Data source - Service Name and Transport Protocol Port Number registry.

Number of entries in database - 14380.

Port numbers (16-bit numbers) are most widely used for defining applications and services on the Internet.

Typically combination of source and destination port numbers, together with the IP addresses of the systems that take part in the communication, uniquely identifies a session of a given transport protocol.

Port numbers are assigned based on three ranges:

  • System Ports (0-1023)
  • User Ports (1024-49151)
  • Dynamic and/or Private Ports (49152-65535)

Service names are assigned on a first-come, first-served process.

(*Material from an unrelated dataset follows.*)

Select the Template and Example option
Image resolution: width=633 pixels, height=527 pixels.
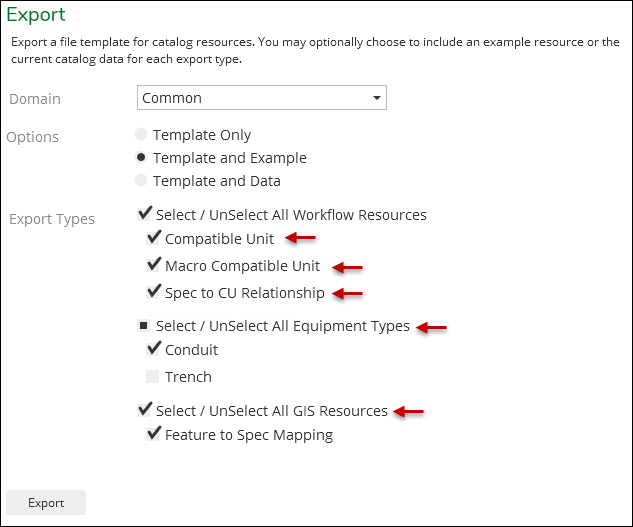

Service names and port numbers are used to distinguish between different services that run over Transport Protocols:

  1. TCP(Transmission Control Protocol) - provides reliable, ordered, and error-checked delivery of a stream of octets (bytes) between applications running on hosts communicating via an IP network.
  2. UDP (User Datagram Protocol) - uses a simple connectionless communication model with a minimum of protocol mechanisms.
  3. SCTP (Stream Control Transmission Protocol) - protocol provides the message-oriented feature of the UDP, while ensuring reliable, in-sequence transport of messages with congestion control like the TCP.
  4. DCCP (Datagram Congestion Control Protocol) - implements reliable connection setup, teardown, Explicit Congestion Notification (ECN), congestion control, and feature negotiation.

There can be a situation when not just one service name is associated with a specific transport protocol and port, it is called "overloading".

There are three possible ways of overloading:

  1. By historical accident. Sounds very similar to some kind of legacy remnants and/or it "always been this way".
  2. When one service is an extension of another service.
  3. On purpose, to create replacement names to conform to the syntax.

There are 871 - Unassigned and 771 - Reserved (74% - UDP; 26% - TCP) ports.